Verecekleri cevap yok çünkü.. Olsa sakınırlar, beklerler mi?.
Geçen hafta sonu Karayolları'nın Kaldırım Mühendislerini yazdım.. Şimdi salı öğlen.. Çıt yok.. Tıs yok, hazretlerden..,Olmayacak da.. Olamaz da..
Bol keseden maaş alıp bir şey yapmadan yatanların ne cevabı olur ki?.
Birinci Köprü'de kendi elleri ile yarattıkları iki yönlü rezilliği anlatmıştım o yazımda..
"Otoyolun hızını, yolun hunileşmesi keser. Otoyolculuk hunilerden mümkün olduğunca kaçmaktır" demiştim.. "Gişelerden durarak, para verip üstünü alarak geçilen günlerden kalma, gişe arttırma ve karşıdan şerit çalma önlemine artık ihtiyaç kalmadı. Çünkü artık para yok. Kart gösterme bile yok.
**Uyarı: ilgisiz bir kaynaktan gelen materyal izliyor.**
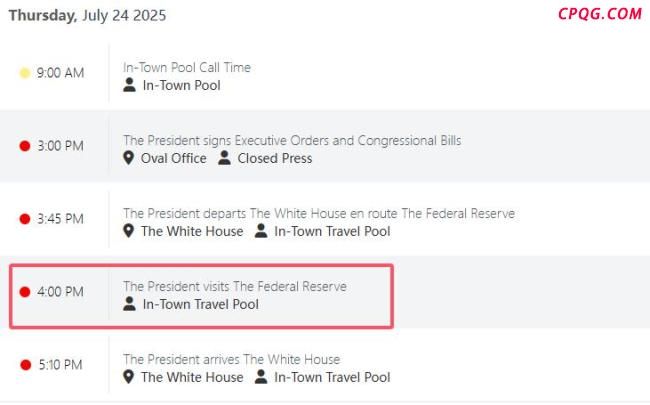Select 'In-Town Pool Call Time' event title
This screenshot has height=405, width=650.
[187, 67]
Hızlı geçiş var. O zaman bu geçmişin hunilerine hala ne gerek var da, hem gidişi, hem gelişi yavaşlatıyor, hatta durduruyorsunuz" diye sormuştum..
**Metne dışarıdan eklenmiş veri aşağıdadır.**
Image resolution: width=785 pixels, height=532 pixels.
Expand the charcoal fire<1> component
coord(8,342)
Hala da soruyorum.. Karayolları mühendislerinden biri benimle buluşur ve Birinci Köprü çıkışındaki Kaldırım Mühendisleri tarafından yaratılan anlamsız rezilliği bana anlatır mı mesela?.
Devam..
TEM yolunda trafik tıkır tıkır akarken, her gün her saatte Tekstil Kent civarında yol tıkanır. Görünürde hiç sebep yokken tıkanır.. Neden?.
Kaldırım Mühendisleri "Tekstil Kent problemi"ni hiç araştırdılar, hiç çözüm aradılar mı, TEM yapıldığından beri.. Yıllardır yani.. Bana gösterecekleri bir dosya var mı, gelsem?.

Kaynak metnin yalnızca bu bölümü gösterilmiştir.